* TEXT:
------------------------------------------------------------------------

Here are at least four ways it would change American politics.

  1. More parties. The fastest way to create not just a third party, but a fourth and fifth, is to change the states’ electoral laws and create something closer to a proportional representation system. Imagine if Texas allocated its 36 congressional seats and hundreds of state House and state Senate seats this way. You would almost certainly see the Libertarian Party suddenly and dramatically increase its share of the vote as voters realize they can actually elect libertarians. You might also see a handful of honest-to-God socialists elected from Austin.
  2. More democracy. Such a system would be more truly democratic. Only a third of Americans identify as Republican and a third as Democrats—yet nearly 100 percent of all elected offices nationwide are held by the two parties. Enabling more parties to compete for and win seats will allow the rest of Americans to actually be represented in their government. Imagine that.
  3. More honesty. Such a change would make our political discourse more honest. Right now apologists for the two parties stretch credulity weaving artful lies about their party’s coherence and philosophical grounding. There is no overarching philosophy for either party: they are agglomerations of interests cobbled together to form a majority coalition. By contrast, in a proportional representation system, parties can stand for actual ideas, and citizens can argue for them with a straight face and without lying.
  4. Stronger parties, fewer celebrities. A proportional representation system would also empower parties and deemphasize celebrity candidates. Assuming parties control the candidate lists put up at election time, there would be no Trumps—and no Schwarzeneggers, no Venturas, and definitely no Kardashians.

What About the President?

That still leaves the question of the presidency. Proportional representation only applies to legislative elections. There is only one president. How would presidential elections work in a system with multiple parties that compete for legislative seats in a proportional representation system?

Fundamentally altering American electoral law may sound politically infeasible, but it needn’t be.

------------------------------------------------------------------------

* PROVIDED INFORMATION:
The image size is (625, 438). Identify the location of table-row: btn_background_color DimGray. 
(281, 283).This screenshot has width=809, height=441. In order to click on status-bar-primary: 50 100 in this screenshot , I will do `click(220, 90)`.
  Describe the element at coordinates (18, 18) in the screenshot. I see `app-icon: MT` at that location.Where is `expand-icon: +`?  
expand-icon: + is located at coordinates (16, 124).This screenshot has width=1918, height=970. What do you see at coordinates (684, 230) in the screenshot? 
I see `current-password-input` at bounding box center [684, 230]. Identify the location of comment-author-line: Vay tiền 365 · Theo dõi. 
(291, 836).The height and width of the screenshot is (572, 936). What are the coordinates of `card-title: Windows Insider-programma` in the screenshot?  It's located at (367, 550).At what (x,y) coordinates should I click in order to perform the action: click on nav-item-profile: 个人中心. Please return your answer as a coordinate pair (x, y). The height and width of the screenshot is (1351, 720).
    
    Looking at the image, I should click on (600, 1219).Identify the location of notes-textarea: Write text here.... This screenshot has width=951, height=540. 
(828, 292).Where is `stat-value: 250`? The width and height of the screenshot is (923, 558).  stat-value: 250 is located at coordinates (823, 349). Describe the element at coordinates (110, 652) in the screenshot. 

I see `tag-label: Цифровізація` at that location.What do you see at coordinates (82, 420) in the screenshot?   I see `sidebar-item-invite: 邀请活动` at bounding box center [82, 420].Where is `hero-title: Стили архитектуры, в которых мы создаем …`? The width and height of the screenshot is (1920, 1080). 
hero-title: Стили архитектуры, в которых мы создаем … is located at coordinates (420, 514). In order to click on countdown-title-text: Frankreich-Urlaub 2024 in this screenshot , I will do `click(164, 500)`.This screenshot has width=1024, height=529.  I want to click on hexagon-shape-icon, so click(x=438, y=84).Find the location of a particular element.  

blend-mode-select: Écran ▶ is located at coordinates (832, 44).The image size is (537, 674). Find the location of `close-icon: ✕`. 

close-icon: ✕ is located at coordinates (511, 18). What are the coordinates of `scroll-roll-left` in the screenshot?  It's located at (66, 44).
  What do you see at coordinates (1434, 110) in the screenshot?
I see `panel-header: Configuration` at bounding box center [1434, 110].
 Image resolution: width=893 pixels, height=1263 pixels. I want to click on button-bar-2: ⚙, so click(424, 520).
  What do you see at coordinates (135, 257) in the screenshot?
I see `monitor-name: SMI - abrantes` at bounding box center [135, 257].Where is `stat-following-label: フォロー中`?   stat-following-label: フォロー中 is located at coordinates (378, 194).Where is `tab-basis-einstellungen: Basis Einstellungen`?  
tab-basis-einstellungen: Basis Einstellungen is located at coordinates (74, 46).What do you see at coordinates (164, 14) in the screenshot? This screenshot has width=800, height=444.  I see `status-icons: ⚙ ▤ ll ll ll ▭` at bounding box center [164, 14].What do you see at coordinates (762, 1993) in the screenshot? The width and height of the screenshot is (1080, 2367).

------------------------------------------------------------------------

* WORK TO BE COMPLETED:
How would you translate this sentence from the text on proportional representation into Spanish: "Proportional representation only applies to legislative elections." The records have nothing to do with this work.

* SOLUTION FOR THIS EXERCISE:
La representación proporcional solo se aplica a las elecciones legislativas.